The near-term outlook for Canadian exports remains mixed. While a slowing global economy will continue to weigh on exports of manufactured goods, global demand for our resources remains strong due to Russia’s unprovoked invasion of Ukraine.
CANADA’S TRADE SURPLUS WIDENS
Canada’s merchandise trade surplus widened from $607 million in September to $1.2 billion in October, the country’s ninth monthly surplus this year. Breaking these data down, our trade surplus with the U.S. widened from $9.3 billion in September to $10.0 billion in October, while our trade deficit with the rest of the world widened slightly from $8.7 billion to $8.8 billion.
EXPORT INCREASE DRIVEN BY CONSUMER GOODS AND FOOD PRODUCTS
The increase in exports spanned 8 of 11 product sections. Exports of consumer goods increased 9.7% to $7.7 billion in October, making it the largest contributor to the overall increase in exports. Pharmaceutical products contributed the most to the gain, led by higher exports of medicinal products to the U.S.
Exports of farm, fishing and intermediate food products rose 10.2% to a record-high of $5.5 billion in October, the second straight month of vigorous gains. Exports of canola and wheat were once again mostly responsible for the increase, attributable to a bumper crop, strong global demand, and high prices.
Exports of aircraft and other transportation equipment and parts advanced 17.5% to $2.4 billion in October, the highest level since January 2021. Higher aircraft exports, especially of U.S.-destined private jets and commercial airliners, was the main growth driver.
After falling 9.3% in September, exports of metal ores and non-metallic minerals increased 13.0% to an all-time high of $3.1 billion in October. The rebound coincided with a bounce back in potash exports.
On the downside, exports of metal and non-metallic mineral products plunged 15.0% to $6.4 billion, the lowest level since September 2021. The decrease was largely due to lower exports of unwrought gold, silver and platinum group metals.
In more bad news, exports of motor vehicle and parts fell 1.8% to $6.6 billion in October. While exports of this product section were up 7.3% on a year-over-year basis, they have fallen by 11.2% since April 2022, an indication that auto production continues to be constrained by supply chain shortages, especially of semiconductors.
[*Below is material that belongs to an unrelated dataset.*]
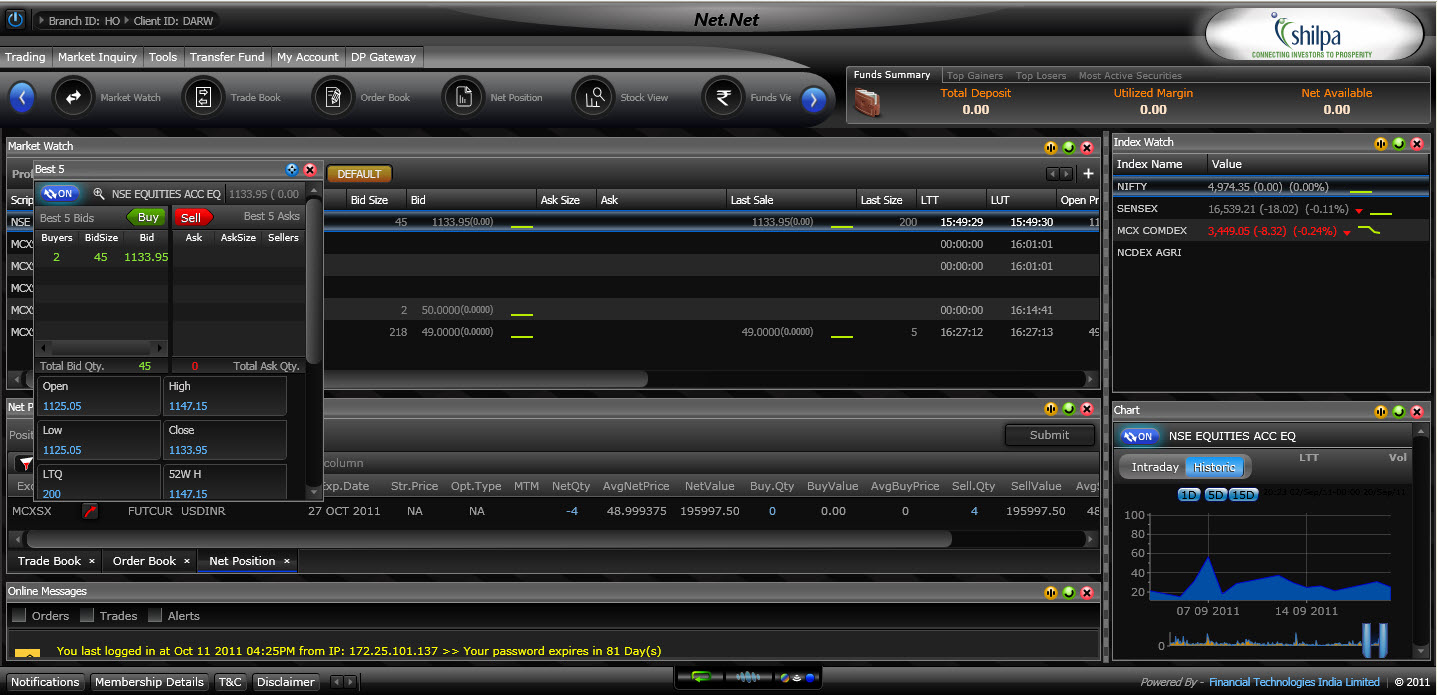Toggle the ON switch in Chart panel
This screenshot has height=695, width=1438.
(x=1138, y=436)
EXPORTS TO THE U.S. RISE FOR FIRST TIME IN FOUR MONTHS
Exports to the U.S. rose 1.3% to $50.7 billion in October, the first increase in four months. At the same time, exports to the rest of the world climbed 2.2% to $16.4 billion. Among Canada’s major non-U.S. trading partners, exports to China, South Korea, Japan, and the EU were up, while exports to the U.K and Mexico were down. The increase in exports to China was propelled by higher exports of canola, oilseeds, and wheat, while the decrease in exports to the U.K. was driven by a decline in gold deliveries.